A University of Cincinnati researcher is advising against using two widely available sterilization methods to clean disposable surgical masks and N95 respirators for reuse during the COVID-19 pandemic.
Scarcity of personal protection equipment (PPE) has led many healthcare providers to consider sterilizing and reusing masks developed initially as disposable items, said Sergey Grinshpun, PhD, director of the university’s Center for Health-Related Aerosol Studies and professor in the Department of Environmental and Public Health Sciences.
The Centers for Disease Control and Prevention have allowed reuse of N95 facepiece respirators as a crisis capacity strategy.
Grinshpun tested two brands of N95 respirators and two types of surgical masks, one with high filtration and one with low filtration abilities, using an autoclave, which uses steam, heat, and pressure in a specific time frame to sterilize items.
“The question for us was, what will happen with the performance of these N95 respirators and the surgical masks after they have spent minutes or longer in the autoclave and to what extent will the heat or steam destroy the structure of the filter, making the items less useful?” said Grinshpun.
Grinshpun also used another decontamination method that soaked the respirators and surgical masks in a 70% ethanol treatment for two hours and then drying the items before their reuse. Alcohol is readily available in healthcare settings and used in instrument sterilization.
Tests were conducted with disinfection treatments applied up to five times to simulate reusage that might occur in a healthcare setting.
“It almost didn’t matter how many times we decontaminated the protective devices—once, twice, or five times—sine the major damage inflicted on the performance characteristics of the items followed the first test,” said Grinshpun.
“You are going to lose in performance if these masks or respirators are sterilized using either of these treatments. Of course, quantitatively, the effect differs for different devices,” he said.
The study found that neither sterilization in an autoclave nor alcohol treatment caused visible damages to the surgical masks. The 3M 8210 N95 respirator had physical damage after a single autoclave disinfection including partial disintegration of the soft sealing material around the nose clip and loss of strap elasticity, making it unable to be reused.
Testing of the remaining 3M 1870 N95 respirator produced notable but moderate damage and some detachment along with a minor deformation of the nose foam after a single and multiple autoclaving.

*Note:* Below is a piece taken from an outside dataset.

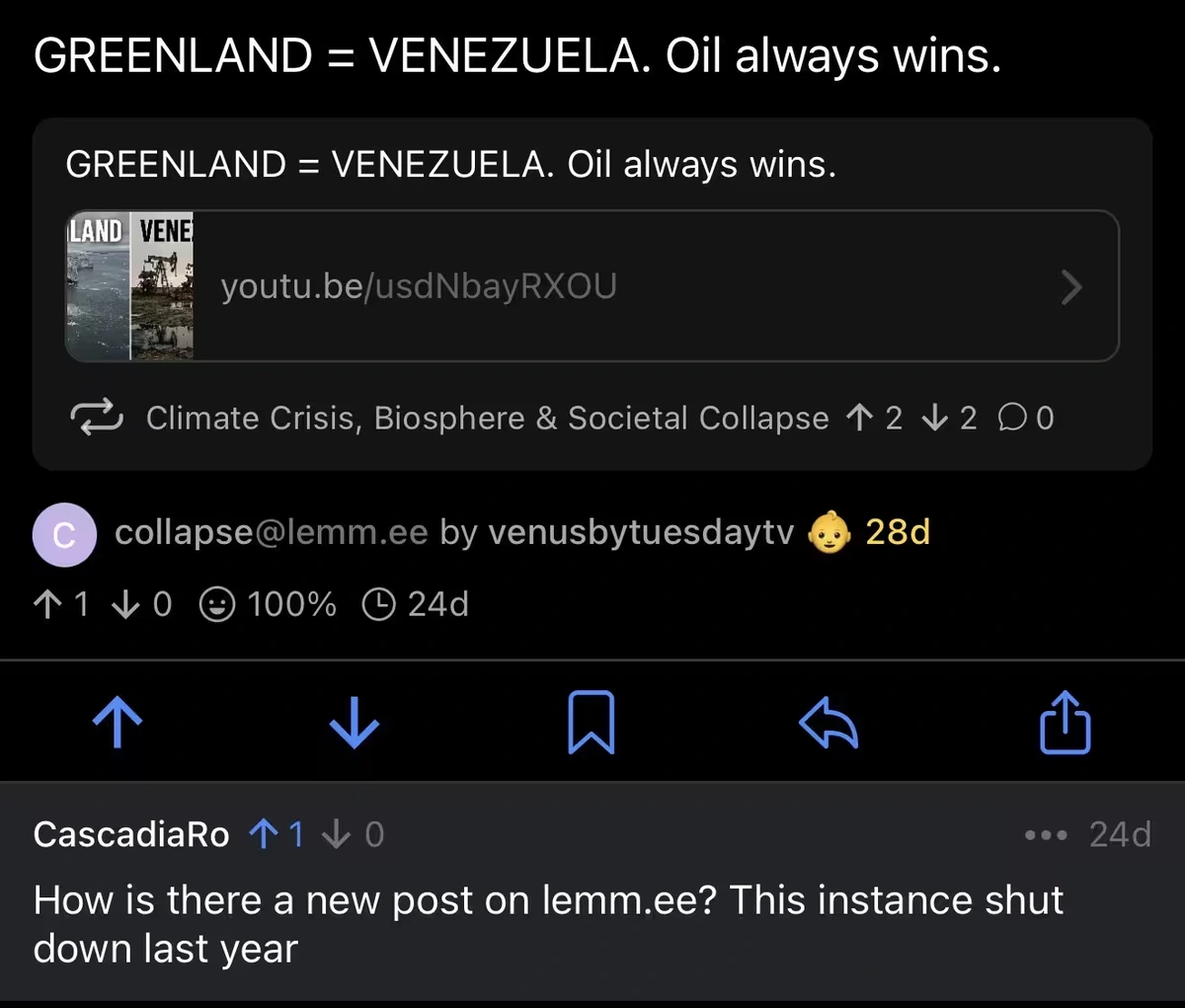Open the video thumbnail preview
The width and height of the screenshot is (1185, 1008).
pos(130,286)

Experimental design of the study including testing each protective device by mounting it on a frame designed to use the entire effective filtration area. An airflow rate through the system was chosen to mimic breathing of a healthcare worker under a moderate and a strenuous workload. To simulate contamination, the test protective devices were soiled with protein.
When multiple sterilizations were applied, facepieces were soiled before each autoclave treatment to mimic the device usage in air environments contaminated with protein that may be associated with the emission of pathogenic virions by people who are infected.
The researchers performed five soil and sterilization cycles to simulate a daily reuse of the filtering facepiece over a period of five days.
Grinshpun also said that N95 respirators and some surgical masks rely on fibers that have an electrostatic charge that allows them to capture small particles and protect the wearer. Autoclaving and alcohol treatment weaken this electrostatic charge.
“What happens when you subject something to alcohol, heat, or steam?” Grinshpun asked. “These fibers will lose, maybe not entirely, but at least some of their electric charge. This has a detrimental effect on the filter performance so that these protective devices may not be able to capture aerosol particles, including coronaviruses, as efficiently anymore.”
The collection efficiency of some N95 respirators can drop below their certification level of 95% for the most penetrating particle sizes, said Grinshpun.
The performance of surgical masks changes as a result of autoclaving, Grinshpun added, whether the mask is soiled or not, with the effect being more pronounced for devices that had poor initial filtration capabilities.
Instead of using autoclaving or ethanol alcohol to disinfect face masks and N95 respirator facepieces, he said, alternative options such as ultraviolet light may be explored. The study did not look at UV primarily because the investigators intended first to examine methods that are readily available in hospitals.
“We anticipated that UV-based and probably other techniques may be almost as efficient as autoclaving and ethanol treatment in inactivating pathogens but at the same time would not damage the fibers of protective detectives so that the particle collection efficiency will not suffer,” said Grinshpun.
“Similar studies can and should be conducted with alternative decontamination methods,” he added.
“The question of how the disinfection treatments impact the performance and integrity of respiratory protective devices remains important for as long as healthcare workers have to reuse these devices due to their shortage of personal protective equipment,” Grinshpun said.
The study, “Autoclave Sterilization and Ethanol Treatment of Re-Used Surgical Masks and N95 Respirators During COVID-19: Impact on Their Performance and Integrity,” was published by the Journal of Hospital Infection.